Menard participated in the Defense Advanced Research Projects Agency (DARPA) Replication Markets project, in which participants predicted the chance of replication of about 3,000 social science papers published between 2009 and 2018 as part of a larger DARPA project to improve research standards in the social and behavioral sciences. Why use prediction markets to assess replicability? At least some past research has found that people (both scientists and laypeople) can correctly predict whether a study will hold up or not. The two studies I’ve looked at using laypeople say they correctly predict replicability about 70% of the time.
Some interesting toplines from Menard:
- Just 25% of the papers read were rated having above a 76% chance of being replicated; 33% of the papers had less than 25% chance of replication. “We’re talking hundreds upon hundreds of terrible papers, and this is just a tiny sample of annual academic production,” he writes.
- Studies that replicate are cited at the same rate as studies that do not — with negative citations “extremely rare.” Which means, Menard posits, that scientists either aren’t reading the papers they’re citing or don’t care about their obvious lack of replicability.
- There’s no relationship between a journal’s impact (as measured by its h-index) and the average expected replication rates of the papers it publishes. Better journal ≠ better replicability.
- The recent “replication crisis” hasn’t improved replication rates. In fact, researchers have been writing about the replication crisis since the ‘50s. (The 1950s, just to be clear.)
- DARPA’s Replication Markets participants collectively found economics, education, demography and marketing/management above average for producing replicable papers; evolutionary, cognitive and social psychology as well as criminology were terrible.
Menard comes down very hard on the NSF, which has an $8 billion budget, for being oblivious to marginal quality research and its consequences. (Why, he asks, is it the Department of Defense that runs Replication Markets?) “The broken incentives of the academy did not appear out of nowhere, they are the result of grant agency policies,” Menard writes. “The importance of metascience is inversely proportional to how well normal science is working, and right now it could use some improvement.” His solutions are skewed toward large organizations that could shape the metascience discourse, not to individuals.
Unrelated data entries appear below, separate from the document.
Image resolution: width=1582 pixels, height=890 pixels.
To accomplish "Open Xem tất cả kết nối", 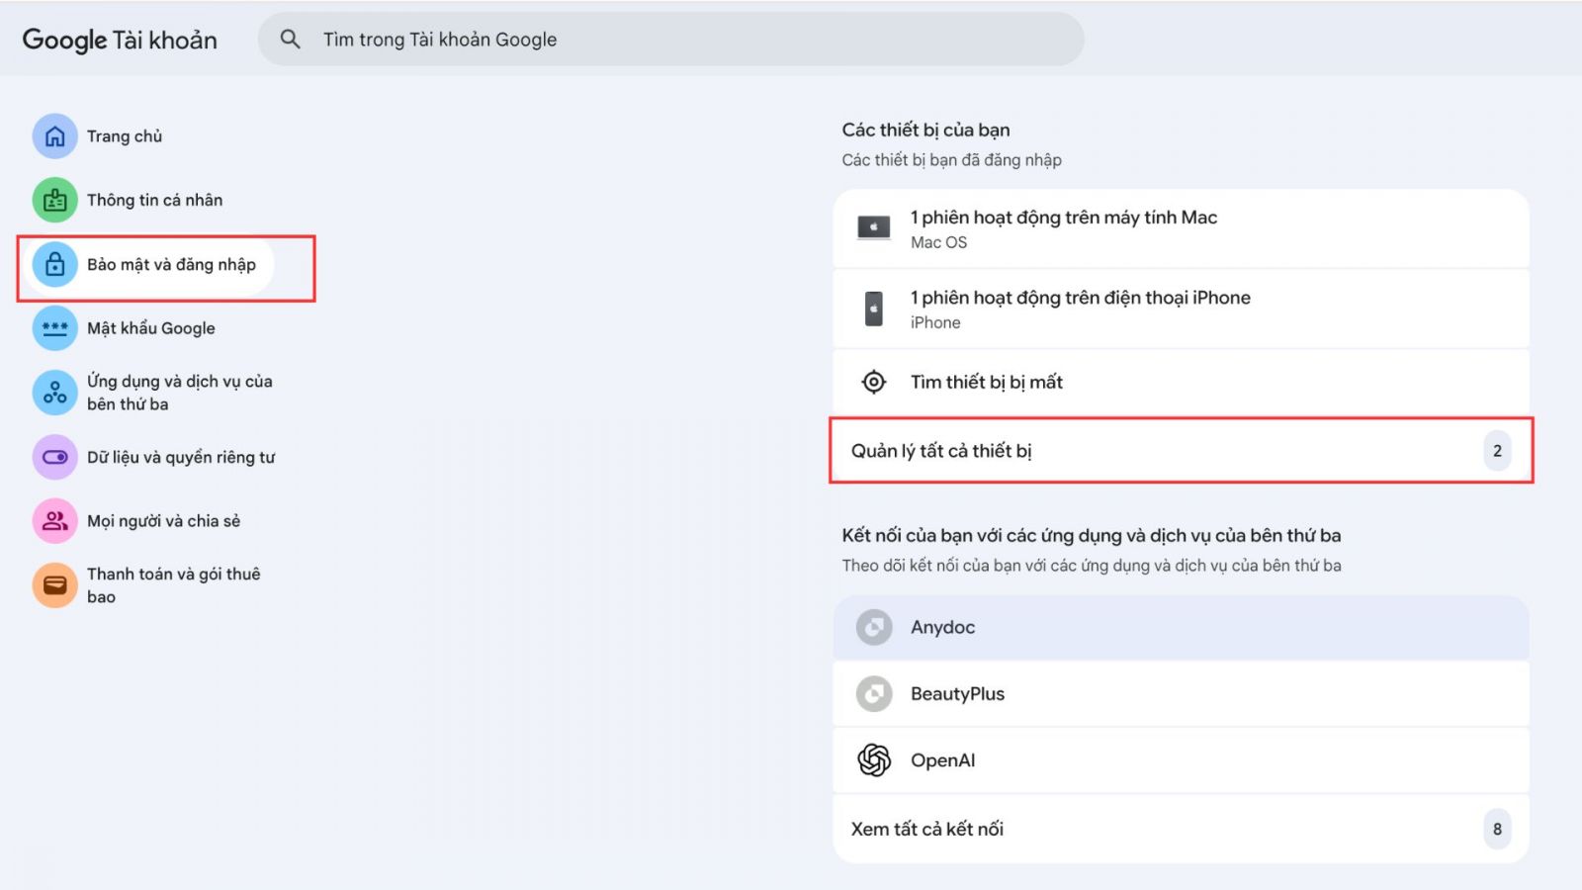I will pyautogui.click(x=1181, y=829).
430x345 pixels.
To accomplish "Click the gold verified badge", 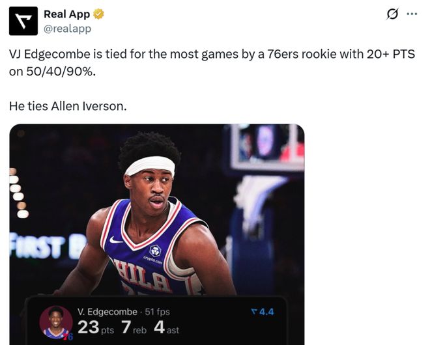I will pyautogui.click(x=99, y=14).
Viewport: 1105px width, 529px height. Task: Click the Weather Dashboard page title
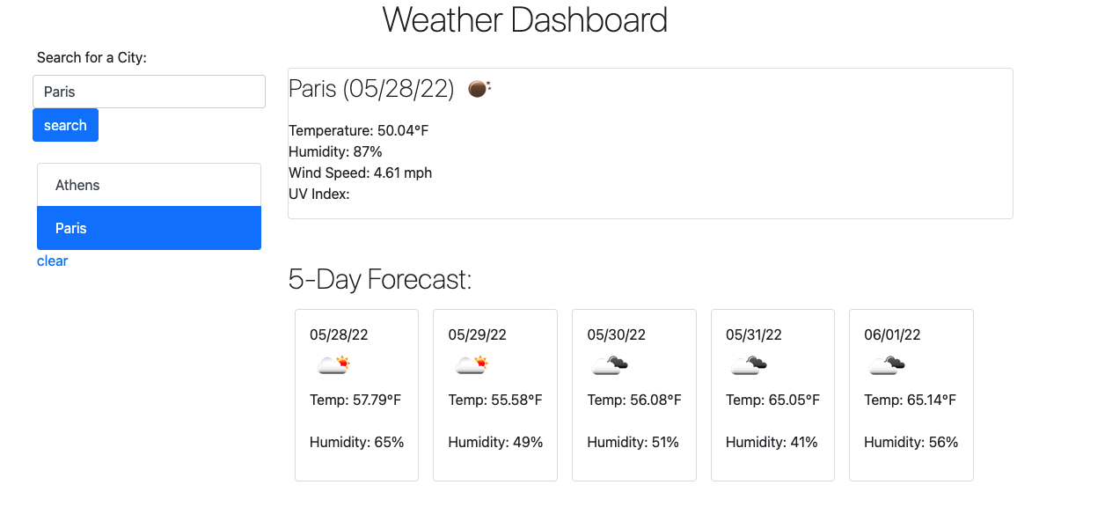click(x=525, y=20)
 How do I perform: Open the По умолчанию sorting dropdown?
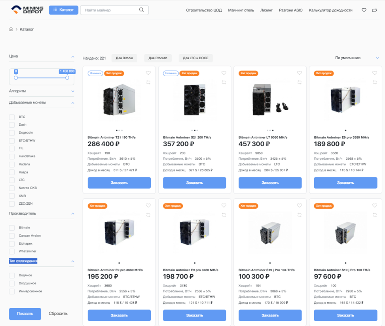point(357,58)
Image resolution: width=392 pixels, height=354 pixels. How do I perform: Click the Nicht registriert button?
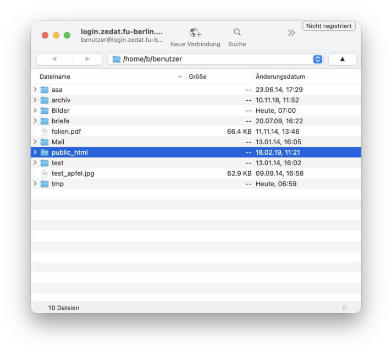tap(329, 26)
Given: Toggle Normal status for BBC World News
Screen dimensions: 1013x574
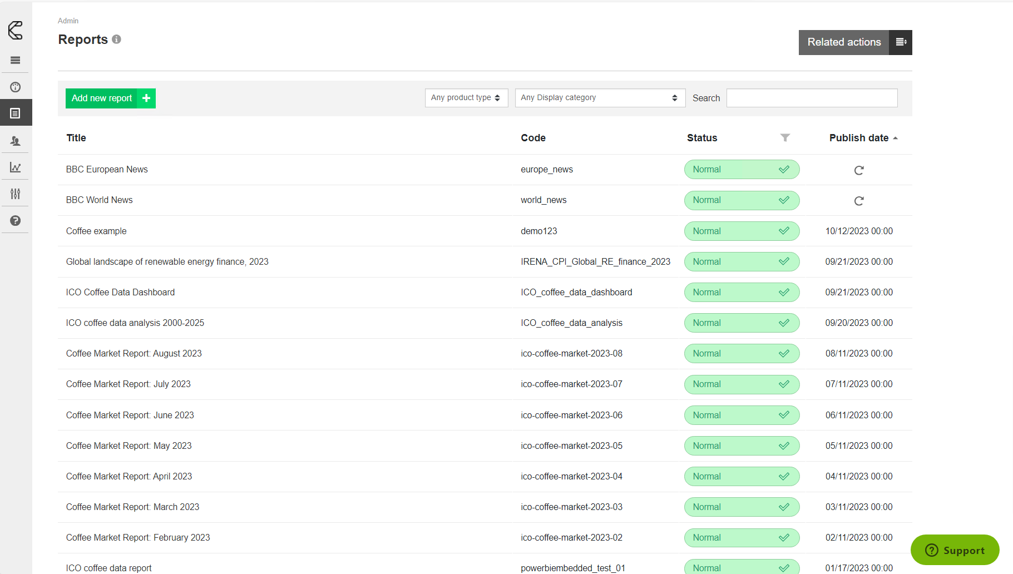Looking at the screenshot, I should click(x=742, y=200).
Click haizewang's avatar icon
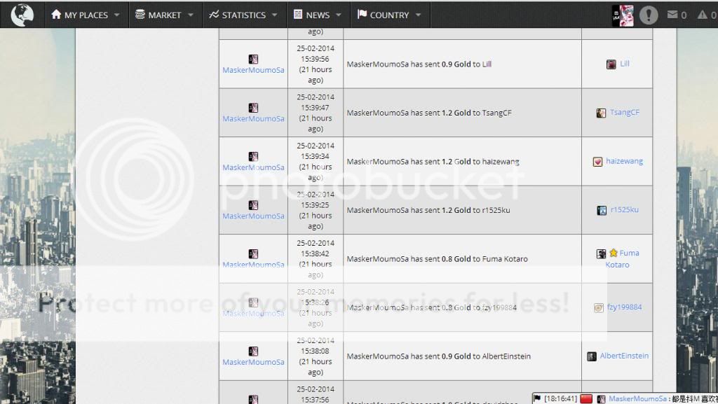This screenshot has height=404, width=718. click(x=597, y=162)
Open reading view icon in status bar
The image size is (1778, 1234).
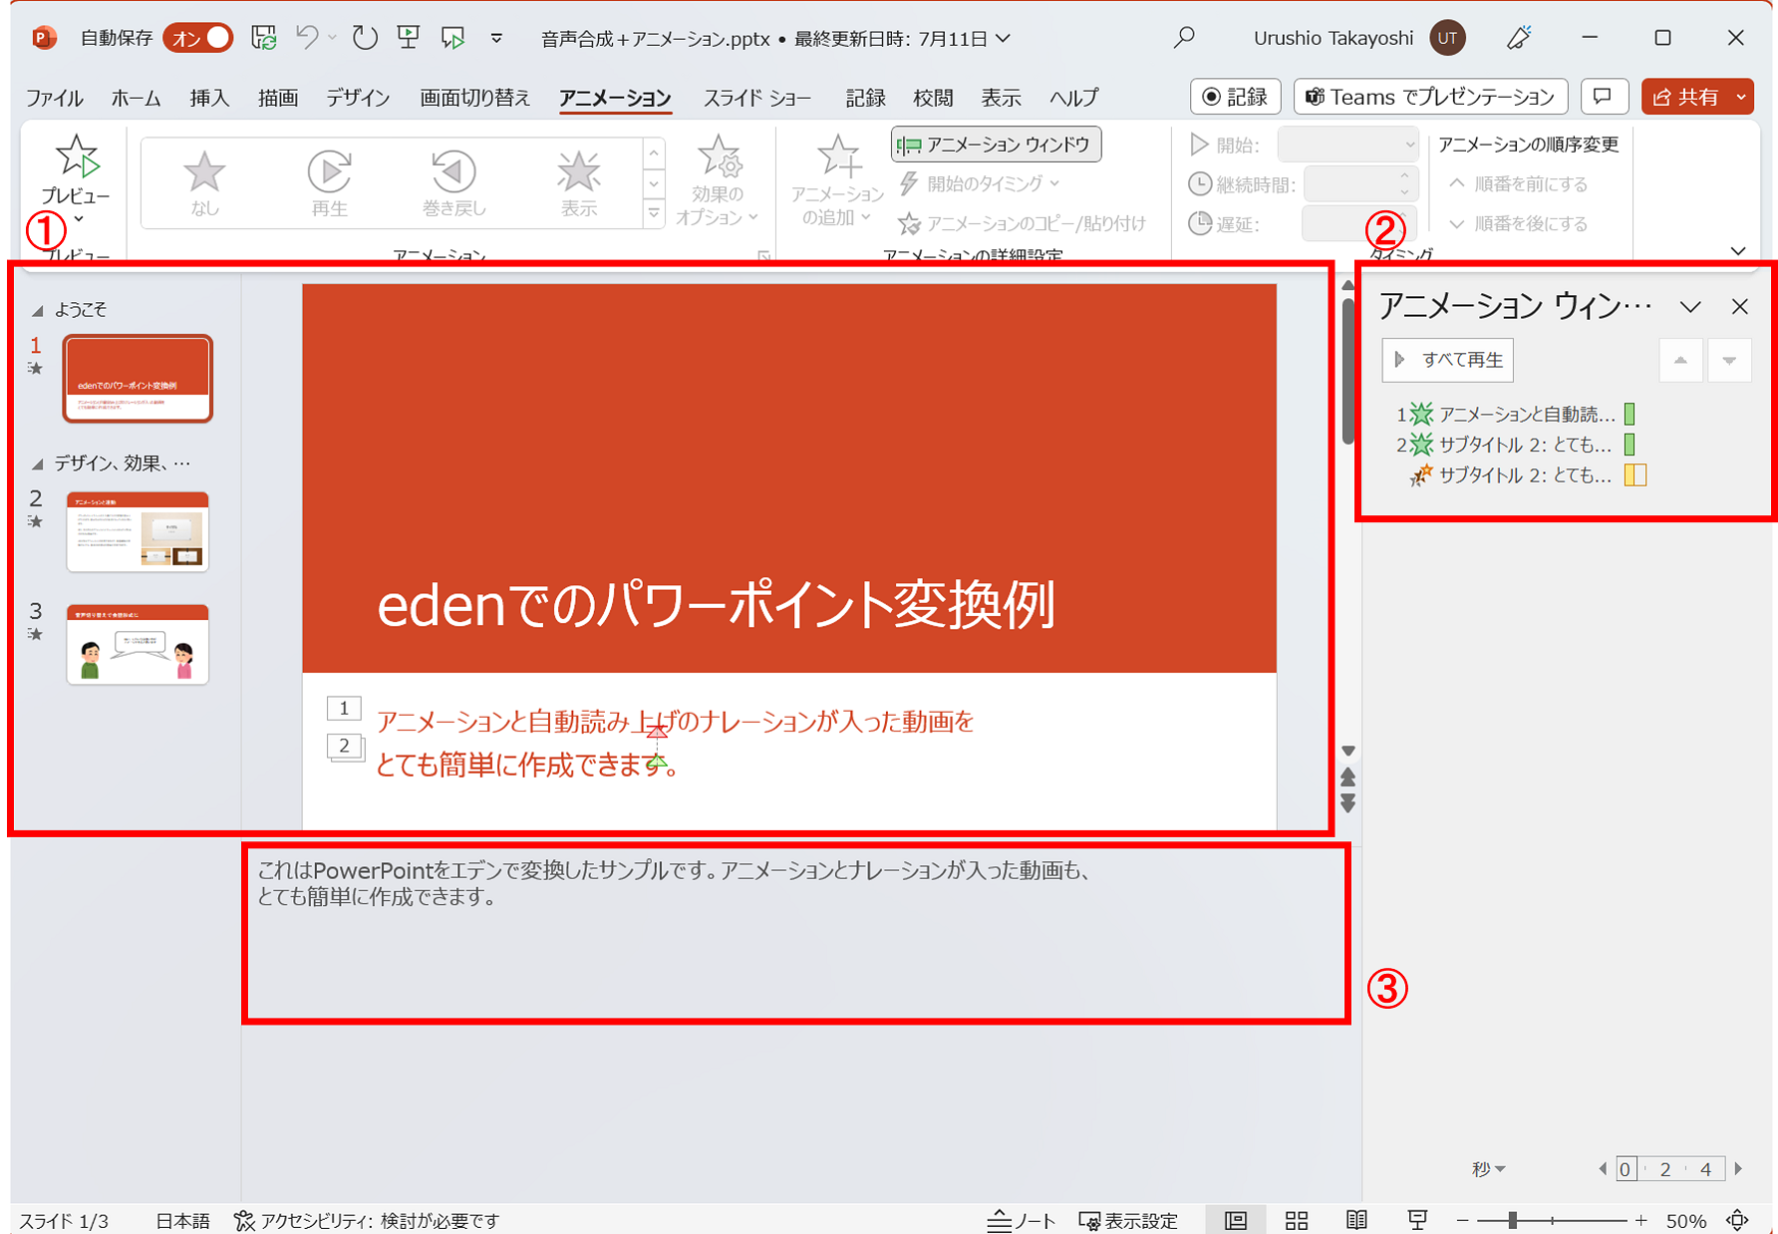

It appears it would take a mass ethics-based revolt on the part of scientists to change things from the bottom up.
Except…that in a previous post, Menard argued that most non-replicability is because of bad methodology — which is in the hands of individuals:
Let’s say that about half of all published research findings are false. How many of those are due to fraud? As a very rough guess I’d say that for every 100 papers that don’t replicate, 2.5 are due to fabrication/falsification, and 85 are due to lighter forms of methodological fraud. This would imply that about 1% of fraudulent papers are retracted.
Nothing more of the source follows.